→ **INPUT ROWS**:

....................

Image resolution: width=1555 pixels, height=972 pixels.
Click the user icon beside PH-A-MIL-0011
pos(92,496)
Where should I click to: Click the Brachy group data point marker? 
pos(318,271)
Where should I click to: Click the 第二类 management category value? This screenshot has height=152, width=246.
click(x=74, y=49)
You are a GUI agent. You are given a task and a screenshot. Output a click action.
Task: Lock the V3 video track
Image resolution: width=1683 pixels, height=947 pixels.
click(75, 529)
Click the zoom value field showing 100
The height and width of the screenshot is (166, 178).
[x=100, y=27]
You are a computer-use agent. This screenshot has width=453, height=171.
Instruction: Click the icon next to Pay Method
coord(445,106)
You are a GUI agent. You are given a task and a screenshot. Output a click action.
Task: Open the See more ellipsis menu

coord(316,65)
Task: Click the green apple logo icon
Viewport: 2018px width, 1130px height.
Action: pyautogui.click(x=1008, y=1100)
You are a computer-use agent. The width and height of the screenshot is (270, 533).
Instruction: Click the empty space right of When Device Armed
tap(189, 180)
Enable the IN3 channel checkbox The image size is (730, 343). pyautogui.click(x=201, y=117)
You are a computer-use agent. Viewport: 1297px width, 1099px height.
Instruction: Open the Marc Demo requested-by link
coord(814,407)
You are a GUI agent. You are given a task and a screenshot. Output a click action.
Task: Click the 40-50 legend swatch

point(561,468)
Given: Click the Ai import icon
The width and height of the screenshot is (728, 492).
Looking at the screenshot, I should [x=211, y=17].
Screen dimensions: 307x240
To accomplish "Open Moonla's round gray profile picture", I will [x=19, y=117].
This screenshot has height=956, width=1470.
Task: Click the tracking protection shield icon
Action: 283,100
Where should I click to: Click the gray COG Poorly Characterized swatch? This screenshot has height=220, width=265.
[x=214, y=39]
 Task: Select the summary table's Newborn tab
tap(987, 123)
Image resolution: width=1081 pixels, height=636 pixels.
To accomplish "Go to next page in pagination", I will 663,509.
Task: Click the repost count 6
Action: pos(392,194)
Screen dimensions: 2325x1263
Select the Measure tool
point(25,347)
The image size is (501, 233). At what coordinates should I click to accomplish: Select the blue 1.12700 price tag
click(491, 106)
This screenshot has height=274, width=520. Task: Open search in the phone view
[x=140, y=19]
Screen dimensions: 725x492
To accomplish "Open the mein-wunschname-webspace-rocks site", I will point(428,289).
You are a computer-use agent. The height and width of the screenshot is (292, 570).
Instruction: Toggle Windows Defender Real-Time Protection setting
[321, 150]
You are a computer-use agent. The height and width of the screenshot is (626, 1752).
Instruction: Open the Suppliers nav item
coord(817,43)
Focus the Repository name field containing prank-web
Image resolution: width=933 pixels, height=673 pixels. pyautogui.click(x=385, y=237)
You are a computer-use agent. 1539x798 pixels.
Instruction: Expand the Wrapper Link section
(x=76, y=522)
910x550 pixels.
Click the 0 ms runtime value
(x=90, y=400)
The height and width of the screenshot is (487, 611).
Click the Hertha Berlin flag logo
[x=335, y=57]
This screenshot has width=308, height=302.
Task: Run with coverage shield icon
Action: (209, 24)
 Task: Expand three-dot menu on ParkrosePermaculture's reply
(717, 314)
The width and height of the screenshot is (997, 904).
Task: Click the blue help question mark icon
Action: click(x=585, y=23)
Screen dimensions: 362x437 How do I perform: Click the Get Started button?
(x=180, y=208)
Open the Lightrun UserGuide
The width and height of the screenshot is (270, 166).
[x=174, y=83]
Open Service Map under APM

....................

→ **INSTRUCTIONS TO FOLLOW**: Reproduce every one of the entries above verbatim, line for line.

→ **SOLUTION TO THIS PROBLEM**:
Image resolution: width=1555 pixels, height=972 pixels.
Click the user icon beside PH-A-MIL-0011
pos(92,496)
Where should I click to: Click the Brachy group data point marker? 
pos(318,271)
Where should I click to: Click the 第二类 management category value? This screenshot has height=152, width=246.
click(x=74, y=49)
You are a GUI agent. You are given a task and a screenshot. Output a click action.
Task: Lock the V3 video track
Image resolution: width=1683 pixels, height=947 pixels.
click(75, 529)
Click the zoom value field showing 100
The height and width of the screenshot is (166, 178).
[x=100, y=27]
You are a computer-use agent. This screenshot has width=453, height=171.
Instruction: Click the icon next to Pay Method
coord(445,106)
You are a GUI agent. You are given a task and a screenshot. Output a click action.
Task: Open the See more ellipsis menu

coord(316,65)
Task: Click the green apple logo icon
Viewport: 2018px width, 1130px height.
Action: pyautogui.click(x=1008, y=1100)
You are a computer-use agent. The width and height of the screenshot is (270, 533).
Instruction: Click the empty space right of When Device Armed
tap(189, 180)
Enable the IN3 channel checkbox The image size is (730, 343). pyautogui.click(x=201, y=117)
You are a computer-use agent. Viewport: 1297px width, 1099px height.
Instruction: Open the Marc Demo requested-by link
coord(814,407)
You are a GUI agent. You are given a task and a screenshot. Output a click action.
Task: Click the 40-50 legend swatch

point(561,468)
Given: Click the Ai import icon
The width and height of the screenshot is (728, 492).
Looking at the screenshot, I should [x=211, y=17].
Screen dimensions: 307x240
To accomplish "Open Moonla's round gray profile picture", I will [x=19, y=117].
This screenshot has height=956, width=1470.
Task: Click the tracking protection shield icon
Action: 283,100
Where should I click to: Click the gray COG Poorly Characterized swatch? This screenshot has height=220, width=265.
[x=214, y=39]
 Task: Select the summary table's Newborn tab
tap(987, 123)
Image resolution: width=1081 pixels, height=636 pixels.
To accomplish "Go to next page in pagination", I will 663,509.
Task: Click the repost count 6
Action: pos(392,194)
Screen dimensions: 2325x1263
Select the Measure tool
point(25,347)
The image size is (501, 233). At what coordinates should I click to accomplish: Select the blue 1.12700 price tag
click(491, 106)
This screenshot has height=274, width=520. Task: Open search in the phone view
[x=140, y=19]
Screen dimensions: 725x492
To accomplish "Open the mein-wunschname-webspace-rocks site", I will point(428,289).
You are a computer-use agent. The height and width of the screenshot is (292, 570).
Instruction: Toggle Windows Defender Real-Time Protection setting
[321, 150]
You are a computer-use agent. The height and width of the screenshot is (626, 1752).
Instruction: Open the Suppliers nav item
coord(817,43)
Focus the Repository name field containing prank-web
Image resolution: width=933 pixels, height=673 pixels. pyautogui.click(x=385, y=237)
You are a computer-use agent. 1539x798 pixels.
Instruction: Expand the Wrapper Link section
(x=76, y=522)
910x550 pixels.
Click the 0 ms runtime value
(x=90, y=400)
The height and width of the screenshot is (487, 611).
Click the Hertha Berlin flag logo
[x=335, y=57]
This screenshot has width=308, height=302.
Task: Run with coverage shield icon
Action: (209, 24)
 Task: Expand three-dot menu on ParkrosePermaculture's reply
(717, 314)
The width and height of the screenshot is (997, 904).
Task: Click the blue help question mark icon
Action: click(x=585, y=23)
Screen dimensions: 362x437 How do I perform: Click the Get Started button?
(x=180, y=208)
Open the Lightrun UserGuide
The width and height of the screenshot is (270, 166).
[x=174, y=83]
Open Service Map under APM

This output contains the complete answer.